Turunnya alokasi anggaran militer dalam RAPBN 2022 dibandingkan tahun sebelumnya mengancam target pemenuhan modernisasi alat utama sistem persenjataan (alutsista), terutama Kekuatan Pokok Minimum (Minimum Essential Force/MEF). Hingga Desember 2020, sesuai data Kementerian Pertahanan (Kemhan), capaiannya baru 62,31%.
"Jadi, memang dalam kondisi sekarang sangat sulit untuk mengharapkan MEF akan tercapai 100% pada Desember 2024," ucap pengamat militer, Alman Helvaz Ali, saat dihubungi Alinea.id, Jumat (20/8) malam.
Selain itu, sambungnya, menurunnya alokasi anggaran tersebut juga akan menambah beban pemerintah berikutnya, terutama dalam melaksanakan program pasca-MEF. Digadang-gadang bernama Kekuatan Pokok (Essential Force).
"Ya, memang mau enggak mau itu berisiko bernegara karena setelah 2024 ada kelanjutannya. Kabarnya namanya EF, Essential Force," jelasnya.
"Kalau Essential Force, tanggung jawab presiden berikutnya. Ya, kita lihat nantilah, siapa yang jadi presiden, bagaimana kondisi ekonomi.
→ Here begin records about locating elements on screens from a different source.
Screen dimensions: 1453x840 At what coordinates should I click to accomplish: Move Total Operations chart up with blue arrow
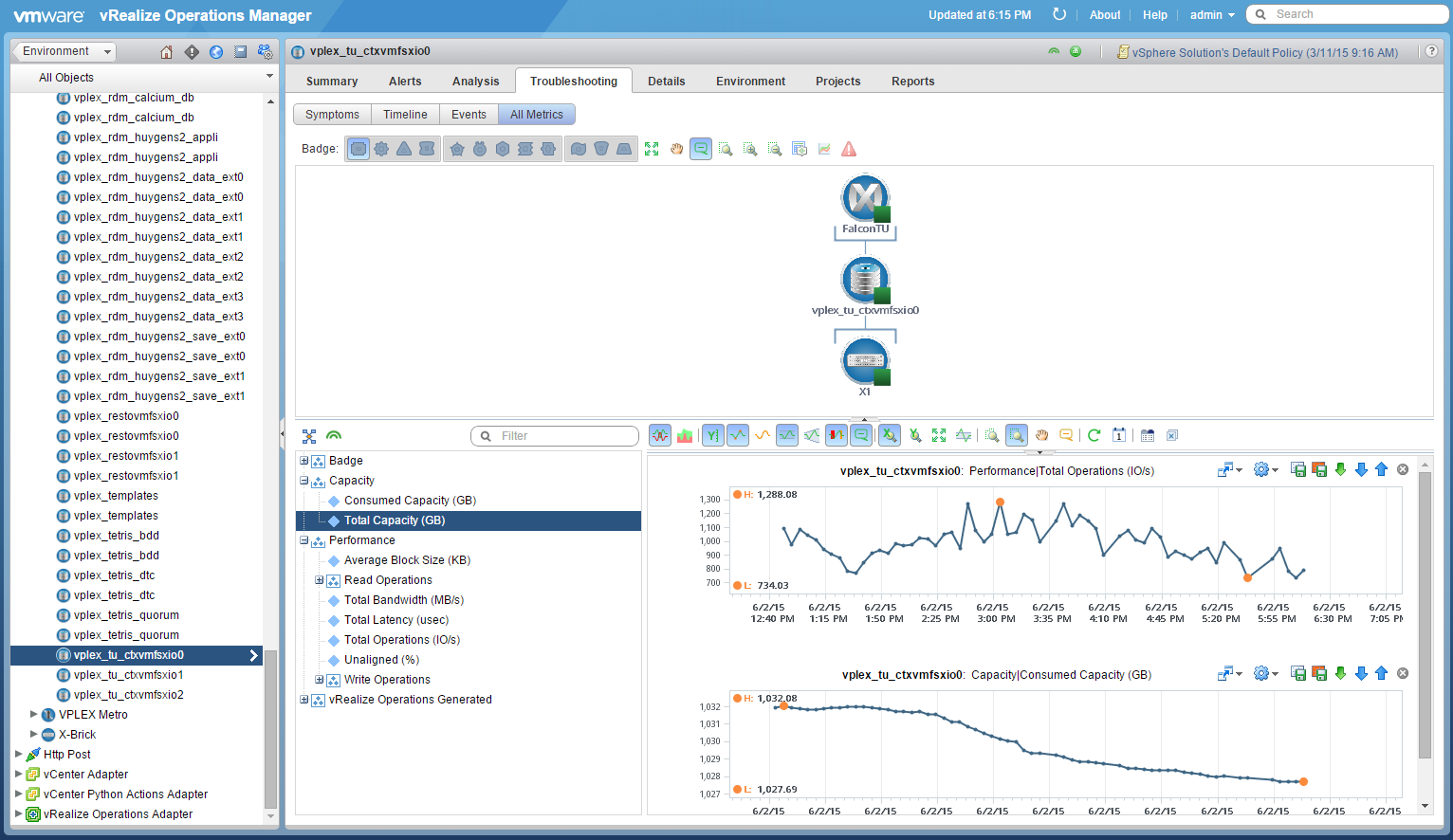point(1381,469)
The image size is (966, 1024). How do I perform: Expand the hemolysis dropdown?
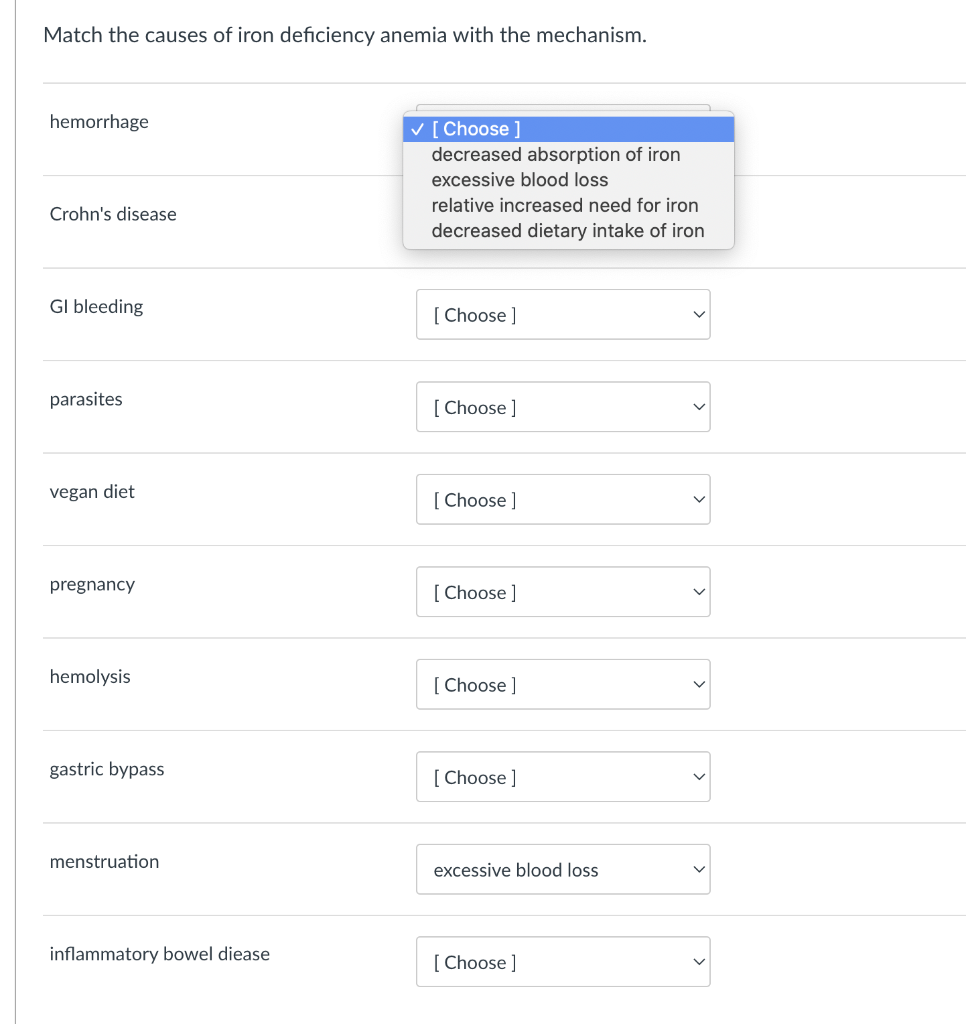[x=563, y=685]
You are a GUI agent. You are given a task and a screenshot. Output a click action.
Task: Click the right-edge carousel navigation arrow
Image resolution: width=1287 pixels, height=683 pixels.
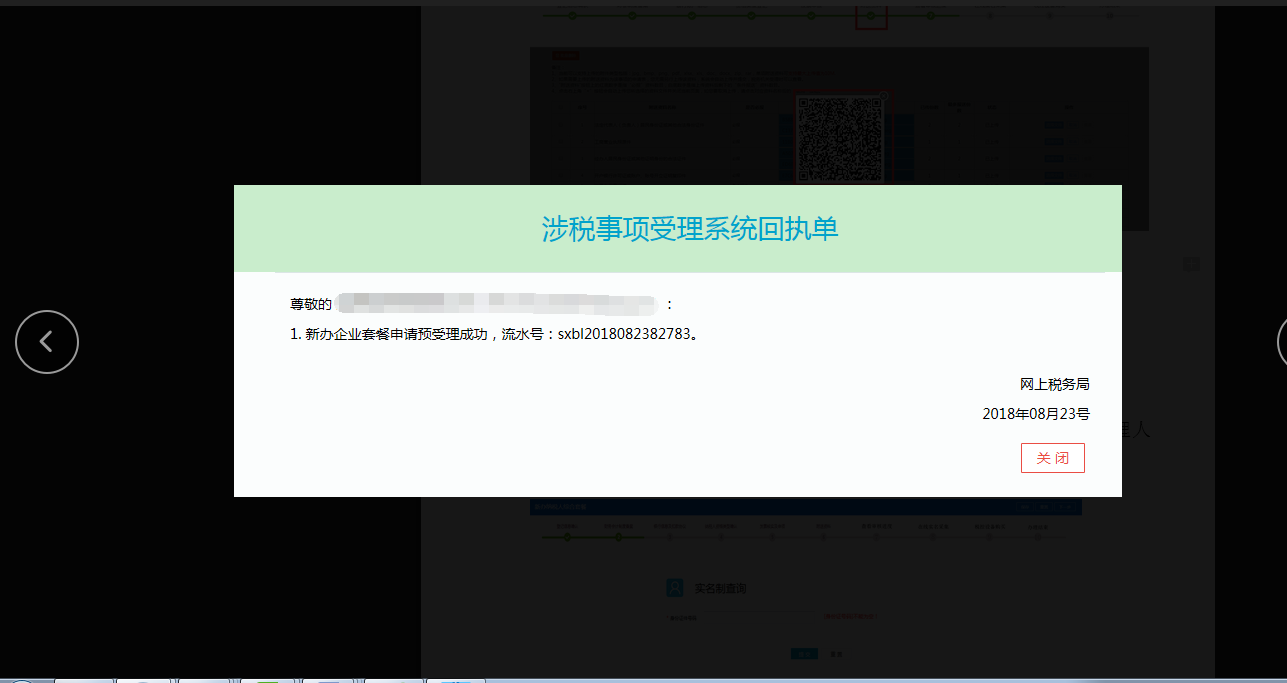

Tapi kalau sekarang sampai 2024, kita masih sangat sulit, kita masih di bawah tekanan Covid," imbuh dia.
Penurunan ini, menurut Alman, menunjukkan Kemhan tidak diistimewakan pemerintah sekalipun alokasi anggaran yang diterimanya masih lebih banyak dibandingkan kementerian ataupun lembaga negara lainnya.
"Kalau dari Rp137 triliun (dalam APBN 2021) turun ke rencananya (RAPBN 2022) ke Rp133,9 triliun, berarti ada pengurangan. Artinya, anggaran pertahanan tidak mendapat keistimewaan walaupun masih nomor satu dibanding kementerian lain," tuturnya.
Meski demikian, pengurangan dinilai wajar dan pemerintah memiliki alasan kuat. Pangkalnya, dibutuhkan dana besar untuk penanganan pandemi Covid-19, yang lebih dari 18 bulan menerpa Indonesia.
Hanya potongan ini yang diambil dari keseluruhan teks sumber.